*TEXT PASSAGE*
<<<<

Use Google Search API

Add a web search to your pipelines using Google Search API.

You can add a search engine that uses Google's Search API to your pipelines.

Prerequisites

You need an API key from Google Search API.

Use Search API

First, connect deepset AI Platform to SearchApi through the Integrations page. You can do so for a single workspace or for the whole organization:

Add Workspace-Level Integration

  1. Click your profile icon and choose Settings.
  2. Go to Workspace>Integrations.
  3. Find the provider you want to connect and click Connect next to them.
  4. Enter the API key and any other required details.
  5. Click Connect. You can use this integration in pipelines and indexes in the current workspace.

Add Organization-Level Integration

  1. Click your profile icon and choose Settings.
  2. Go to Organization>Integrations.
  3. Find the provider you want to connect and click Connect next to them.
  4. Enter the API key and any other required details.
  5. Click Connect. You can use this integration in pipelines and indexes in all workspaces in the current organization.

For details, see Add Integrations.

Then, add the SearchApiWebSearch component to your pipeline. This component uses page snippets to find relevant pages and returns a list of URLs. It's typically used before a LinkContentFecther or Converters.

Usage Examples

This is an example of a pipeline that uses SearchApi:

components:
...

>>>>

*MATERIAL SHOWN*
<<<<

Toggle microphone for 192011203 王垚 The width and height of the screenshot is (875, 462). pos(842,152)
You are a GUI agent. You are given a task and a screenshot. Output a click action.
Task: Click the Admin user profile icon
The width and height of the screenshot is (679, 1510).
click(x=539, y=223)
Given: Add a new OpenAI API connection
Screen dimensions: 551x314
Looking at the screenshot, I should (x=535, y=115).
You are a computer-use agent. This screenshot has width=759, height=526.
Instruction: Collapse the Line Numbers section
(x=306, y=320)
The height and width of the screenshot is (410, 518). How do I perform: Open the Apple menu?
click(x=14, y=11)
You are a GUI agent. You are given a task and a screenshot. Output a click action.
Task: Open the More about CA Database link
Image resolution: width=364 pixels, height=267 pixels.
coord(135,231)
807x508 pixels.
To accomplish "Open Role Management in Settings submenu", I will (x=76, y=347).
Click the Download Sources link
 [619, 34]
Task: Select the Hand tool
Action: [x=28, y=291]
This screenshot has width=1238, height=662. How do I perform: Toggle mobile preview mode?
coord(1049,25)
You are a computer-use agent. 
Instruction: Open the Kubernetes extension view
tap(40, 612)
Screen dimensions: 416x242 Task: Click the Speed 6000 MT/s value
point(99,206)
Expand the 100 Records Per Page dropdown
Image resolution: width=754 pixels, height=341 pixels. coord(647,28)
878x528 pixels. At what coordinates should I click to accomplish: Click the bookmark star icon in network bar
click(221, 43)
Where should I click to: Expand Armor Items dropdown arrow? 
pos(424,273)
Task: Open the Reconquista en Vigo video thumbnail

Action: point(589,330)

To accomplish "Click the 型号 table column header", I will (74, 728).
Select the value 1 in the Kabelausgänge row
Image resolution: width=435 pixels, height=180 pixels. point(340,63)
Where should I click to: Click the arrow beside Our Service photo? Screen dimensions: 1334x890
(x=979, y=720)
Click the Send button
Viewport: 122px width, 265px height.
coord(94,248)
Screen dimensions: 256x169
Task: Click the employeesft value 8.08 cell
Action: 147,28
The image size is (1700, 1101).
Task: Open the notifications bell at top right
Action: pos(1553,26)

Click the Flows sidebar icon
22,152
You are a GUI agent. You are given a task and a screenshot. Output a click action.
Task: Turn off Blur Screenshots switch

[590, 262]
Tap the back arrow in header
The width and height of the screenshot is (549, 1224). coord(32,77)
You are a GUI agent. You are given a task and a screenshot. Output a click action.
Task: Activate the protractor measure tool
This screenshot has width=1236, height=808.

>>>>

*YOUR TASKS*
- a) In the records, starting at the line that contains "Click the Send button" and ending with the last line of the records, substitute "UI agent" for every "GUI agent". Reproduce those lines with everything else left unchanged.
- b) Continue the page on using Google Search API from the point where it stops.
The text and the records were taken from unrelated sources.

*RESPONSES TO THE EXERCISE*
- a)
Click the Send button
Viewport: 122px width, 265px height.
coord(94,248)
Screen dimensions: 256x169
Task: Click the employeesft value 8.08 cell
Action: 147,28
The image size is (1700, 1101).
Task: Open the notifications bell at top right
Action: pos(1553,26)

Click the Flows sidebar icon
22,152
You are a UI agent. You are given a task and a screenshot. Output a click action.
Task: Turn off Blur Screenshots switch

[590, 262]
Tap the back arrow in header
The width and height of the screenshot is (549, 1224). coord(32,77)
You are a UI agent. You are given a task and a screenshot. Output a click action.
Task: Activate the protractor measure tool
This screenshot has width=1236, height=808.

- b)
    web_retriever:
      type: haystack.components.websearch.searchapi.SearchApiWebSearch
      init_parameters:
       top_k: 20
    
    link_fetcher:
      type: haystack.components.fetchers.link_content.LinkContentFetcher
      init_parameters: {} # we're leaving the default value parameters        

    html_converter:
      type: haystack.components.converters.html.HTMLToDocument
      init_parameters:
        # A dictionary of keyword arguments to customize how you want to extract content from your HTML files.
        # For the full list of available arguments, see
        # the [Trafilatura documentation](https://trafilatura.readthedocs.io/en/latest/corefunctions.html#extract).
        extraction_kwargs:
          output_format: txt  # Extract text from HTML. You can also also choose "markdown"
          target_language: null  # You can define a language (using the ISO 639-1 format) to discard documents that don't match that language.
          include_tables: true  # If true, includes tables in the output
          include_links: false  # If true, keeps links along with their targets
          ...
 
connections:
...
- sender: web_retriever.links
- receiver: link_fetcher.urls
- sender: link_fetcher.urls
- receiver: html_converter.sources
...

inputs:
  query: 
  - "web_retriever.query"
  ...